戴沐白、朱竹清、马红俊、唐三、奥斯卡,这是史莱克战队吃下鸢尾花的人,如果比比东在比赛途中将那股力量抽离,他们会输,输得很惨。
还有柳二龙,她还背负着和莎拉的决斗,如果决斗中途力量被抽离,那么免不了一死。
一想到这种可能,大湿浑身都是冷汗。
比比东轻轻放下怀中的格瑞德,一眼便看穿了大湿的心思,嘴角勾起一抹轻蔑的弧度:“你就这点眼界?”
“难道不是吗?”大湿压低声音,语气里带着几分不甘与揣测,“费尽心思将那朵花放在那个地方,你不就是为了这一刻,等着看我们一败涂地吗?”
“你是不是搞错了一点?”比比东看着大湿,眼里带着蔑视,“我的花放在那里好好的,是你们非要摘了,非得吃了。”
比比东笑了,那笑容很美,眉眼间流转着教皇的雍容与冷艳,却让大湿从骨子里感觉到寒冷。
“况且,我的弟子还不需要我用这种作弊的手段,来替他们赢取胜利。”
“整天看着你那个弟子,在玩些上不了台面的小动作,就以为所有人都和你们一样,只会靠投机取巧?”比比东的语气陡然转冷,带着几分质问,字字戳心。
比赛中途抽离力量,比比东自问还没那么无耻。
那样的胜利,既玷污了武魂大赛的公平,也配不上她的弟子。
他们有足够的实力,足以堂堂正正地赢得每一场比赛,何必用这种鸡鸣狗盗的手段,惹人耻笑。
“为什么?”大湿艰难地开口,“我到底做错了什么?你要这样对我?”
比比东垂眸,目光平静地看着他,语气没有丝毫波澜:“立场不同,仅此而已。你若安分守己,不主动挑衅武魂殿,不贪求不属于你的东西,谁会多看你一眼?这世上的人那么多,你本有无数种活法,是你自己选了最愚蠢的一条。
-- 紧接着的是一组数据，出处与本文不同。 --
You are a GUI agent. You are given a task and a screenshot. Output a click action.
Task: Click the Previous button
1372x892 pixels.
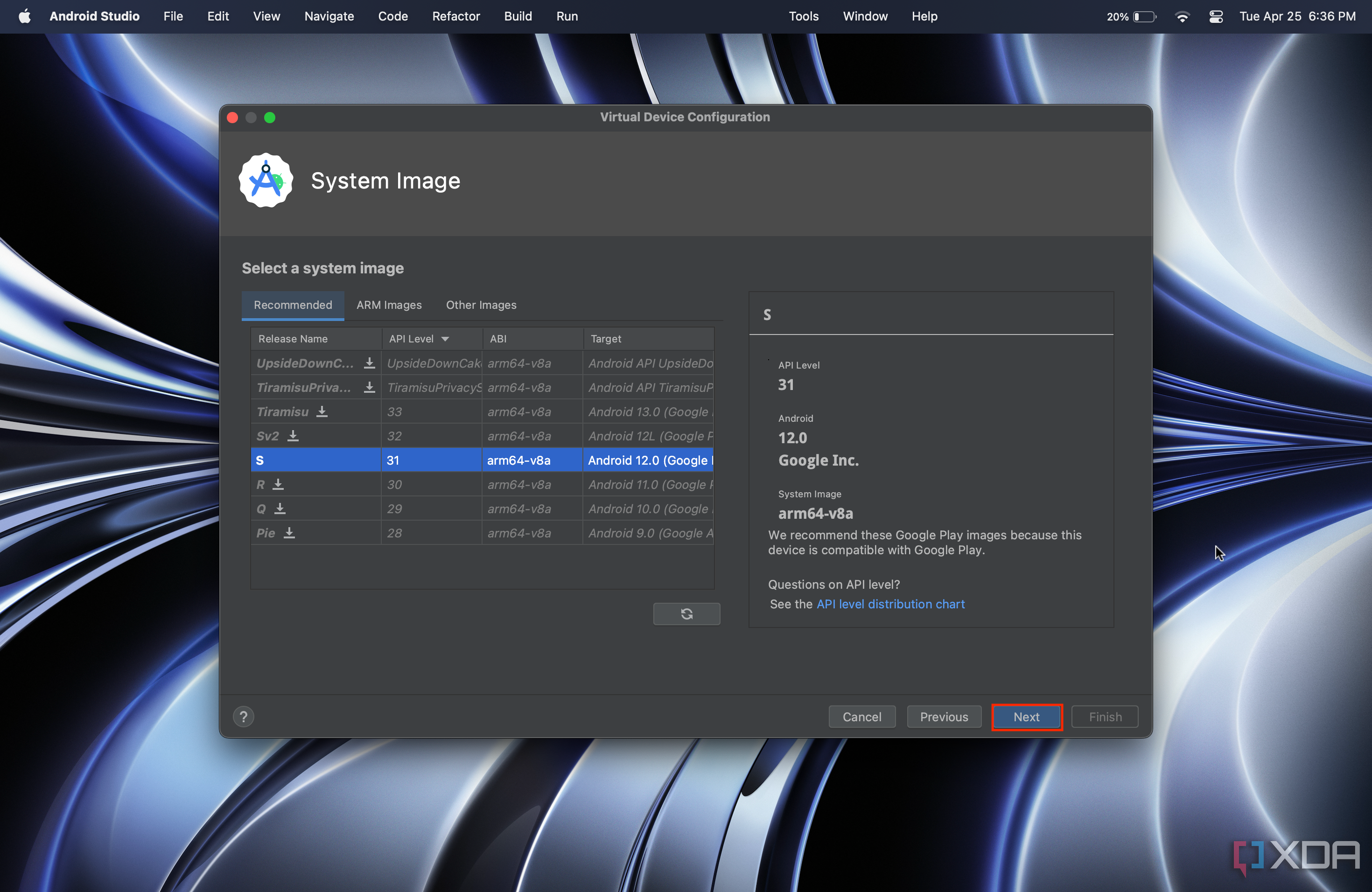click(943, 716)
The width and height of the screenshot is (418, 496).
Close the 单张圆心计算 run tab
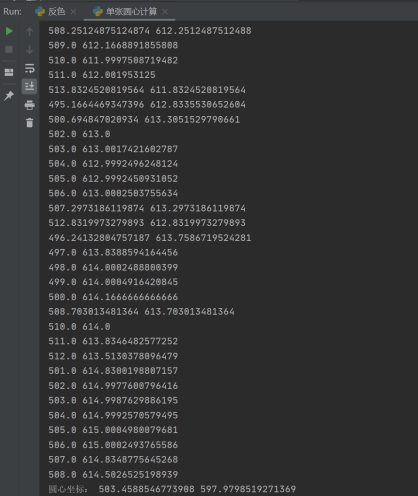coord(165,12)
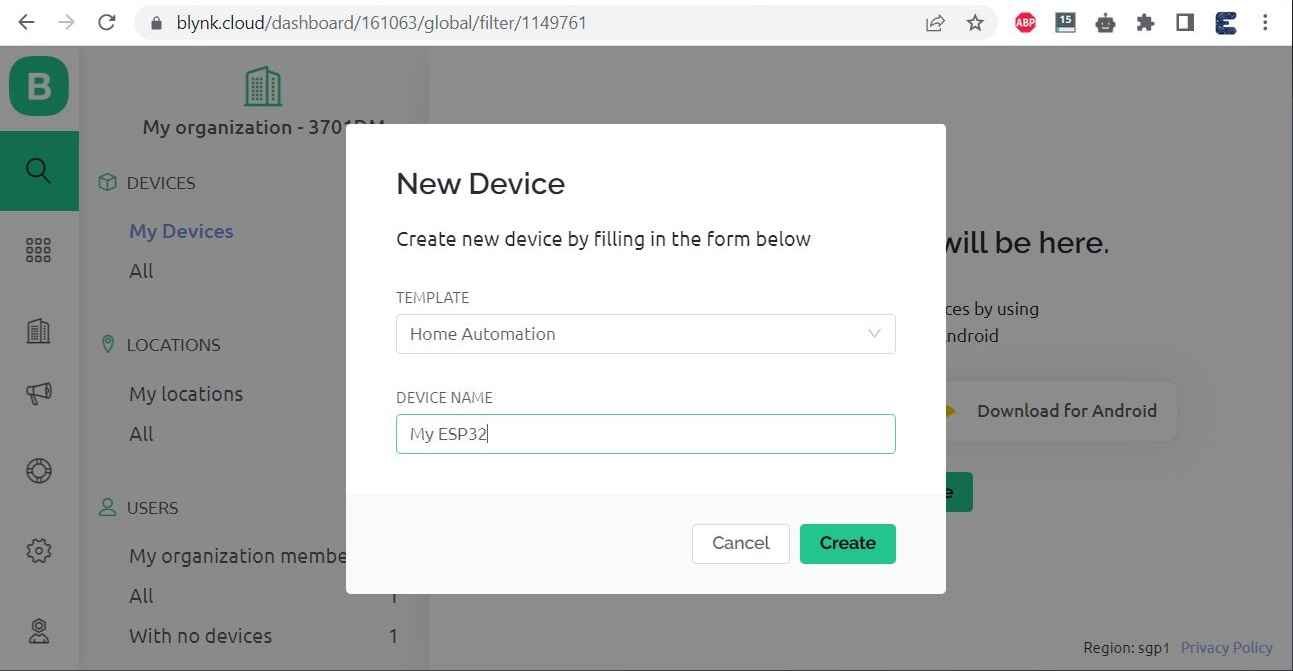Open the Chrome three-dot menu
This screenshot has height=671, width=1293.
click(x=1265, y=22)
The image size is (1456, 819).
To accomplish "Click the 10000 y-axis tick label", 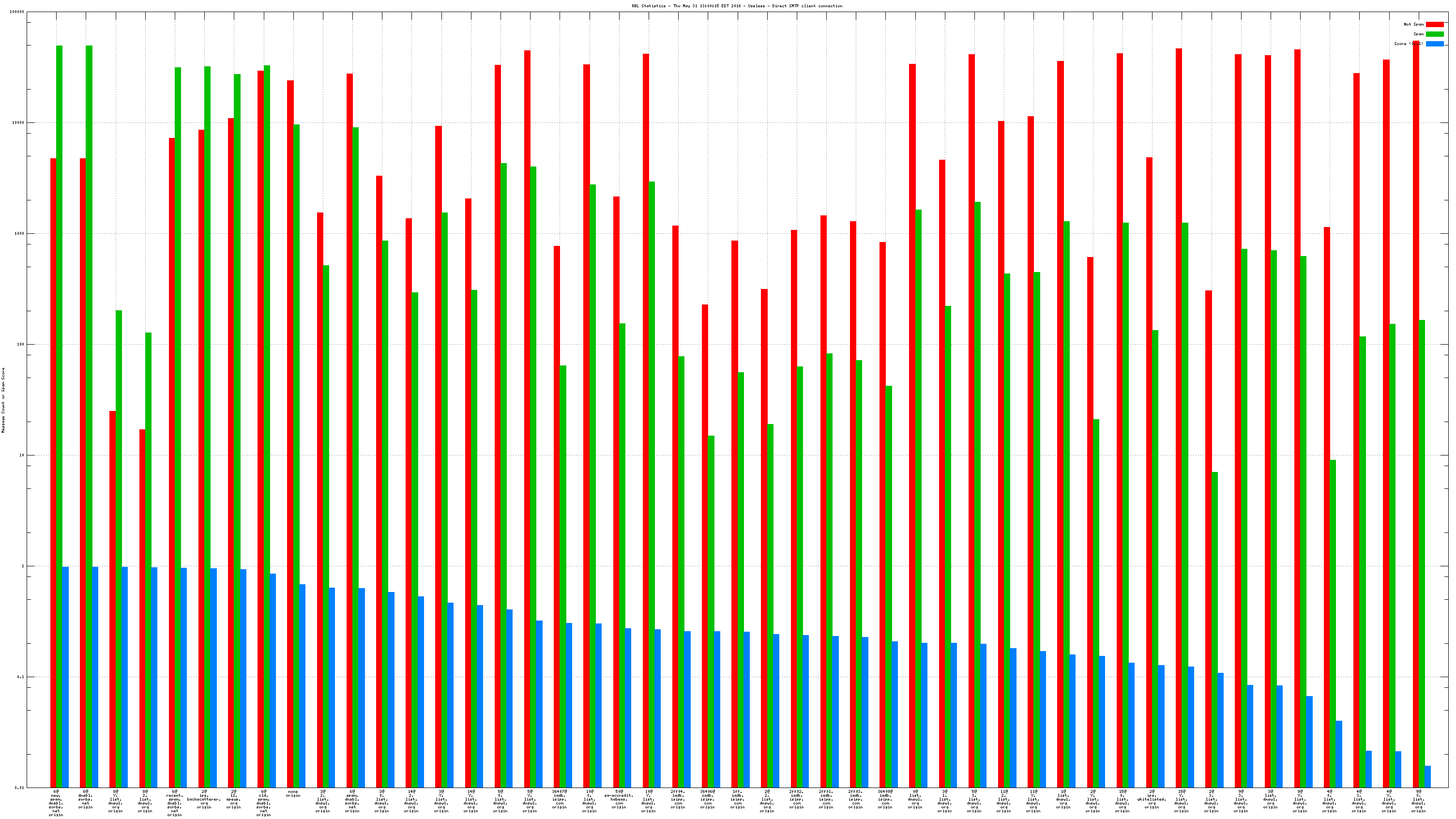I will 18,122.
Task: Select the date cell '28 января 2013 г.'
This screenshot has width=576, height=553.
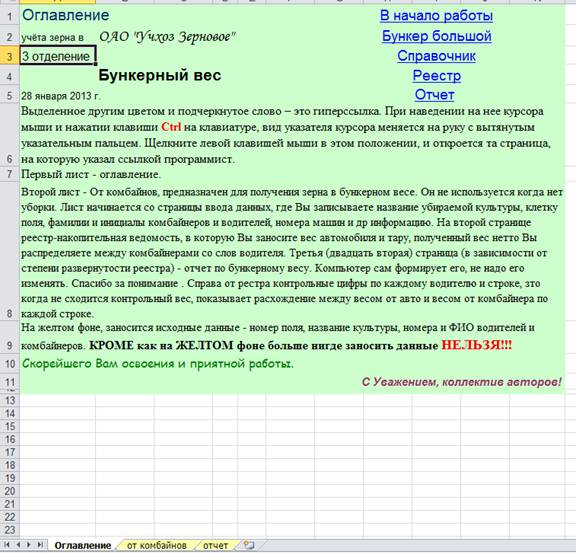Action: point(60,96)
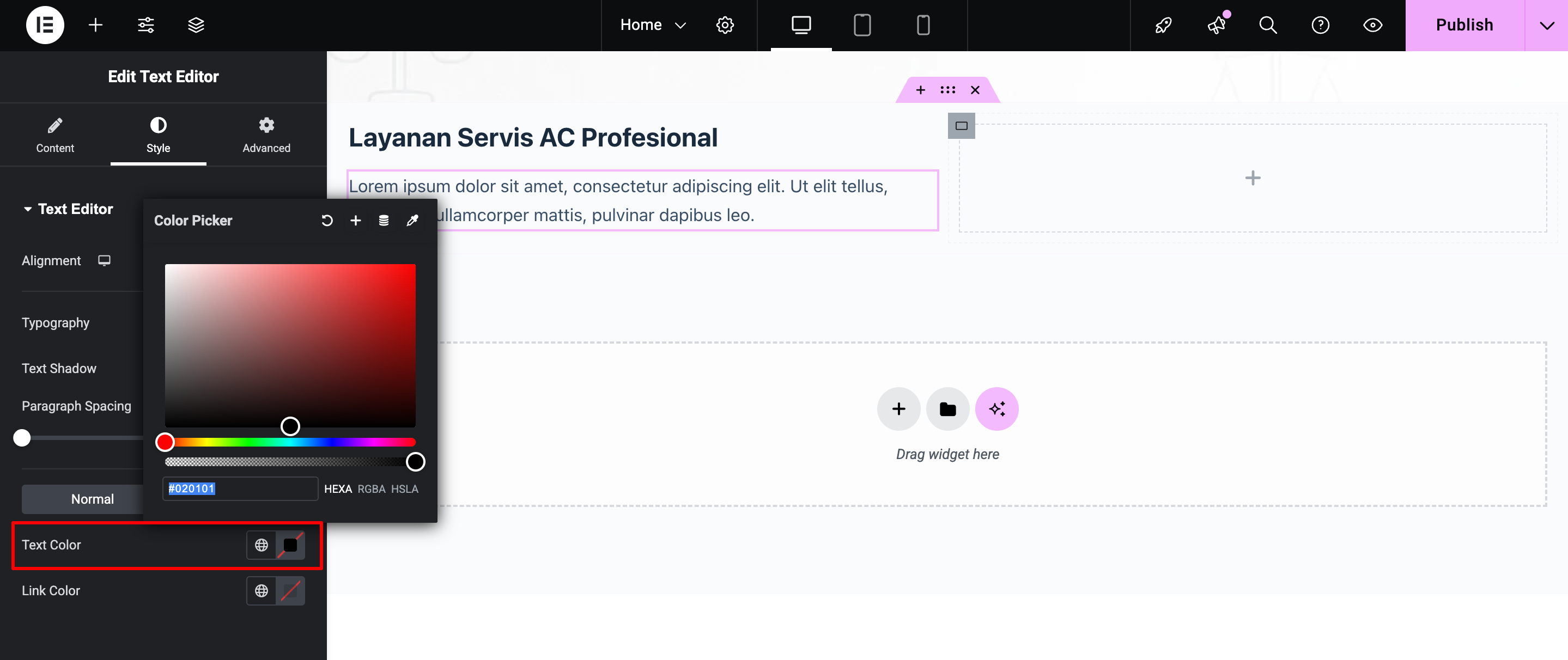Click the Elementor logo menu icon

click(45, 25)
”
“没有废物的武魂,只有废物的魂师,这句话你整天挂在嘴边,说得冠冕堂皇,可你自己,又做到了吗?”比比东的目光锐利如刀,直直刺向大湿的心底。
“你的女儿和唐三之间,你毫不犹豫地选择了唐三,只因为唐三天赋出众,而你的女儿,在你眼里不过是个天赋低劣的废物,连被你重视的资格都没有。”
“一想起你的理论,真是招笑。”比比东看着大湿,“你若真有心验证你的理论,那就不妨找一个天赋平平的魂师,倾尽全力将他培养成强者,用实力证明你自己。”
“那时候谁会说你沽名钓誉?说到底还不是就看在那几级先天魂力。”
“你连自己都骗,还指望别人对你如何?你相信的是天赋、是先天魂力,是那些刻在骨子里的东西,还不是期望别人的好天赋能成全你?”
比比东俯身看着大湿,“你将自己包装成理论的殉道者,包装成被世人误解的天才,包装成怀才不遇的可怜人,可实际上,你不过是一个懦夫而已。”
“天才不一定能走到最后,废物也不一定永无出头之日。”比比东的声音在大湿脑海中回荡,“但懦夫永远是懦夫!”
“阿银,收拾一下。”比比东直起身,转身朝着身后的阿银淡淡嘱咐道。
“是,冕下。”阿银恭敬领命,随即抬声喝道:“来人!”
几名身着铠甲、气势威严的护殿骑士,立刻从殿外快步涌入,垂首站立,等候指令。
“此人私自闯入教皇寝殿,证据确凿,关入大牢。”
“是!”骑士们齐声应道,立刻上前,架起瘫软如泥的大湿,就要朝殿外拖拽。
“你杀了我!有种你就杀了我!哈哈哈哈……”大湿突然疯狂地大笑起来,笑声凄厉又绝望。
“否则,只要我活着一天,我就会不计一切代价,毁灭武魂殿!不要小看我,更不要小看我的弟子唐三,他一定会为我复仇,一定会将你们武魂殿连根拔起!”
不等比比东开口,阿银已然抢先一步,周身蓝银皇的气息暴涨,无数翠绿的蓝银皇枝条凭空冒出,如同灵活的巴掌,对着大湿的脸颊狠狠扇了数十下。
“啪啪啪”的脆响在殿内回荡,力道极狠,瞬间就将大湿扇得晕头转向,嘴角溢出鲜血。
随后骑士们像拖一条死鱼一样,将大湿拖出了寝殿,而大湿还在不断叫嚣,“我的弟子会为我复仇的...”
“冕下,为什么...”待到大湿被拖远了,阿银才轻声问道。
“杀了他?自然是要杀的,不过还不是时候。”比比东笑道,“他当年发布理论,虽然许多大宗门用嘲讽的语气称呼他为大师,但在一些平民魂师心中,那些理论虽有错误,但也有许多有用的东西,这声大师,多少带着几分情真意切。”
阿银顿时会意,“你的意思是?”
“他不是喜欢名声吗?我送他一场名声,唐月华也要送他一场名声。”
比比东从怀中取出唐月华的信件,那都是十多天前送来的了。
唐月华恨大湿吗?答案是肯定的。
纵使当年是唐三主动要求拜大湿为师,唐月华选择了放任,但真到了论及亲疏、看到唐三如今的模样时,她还是下意识地将所有过错都推到了大湿身上。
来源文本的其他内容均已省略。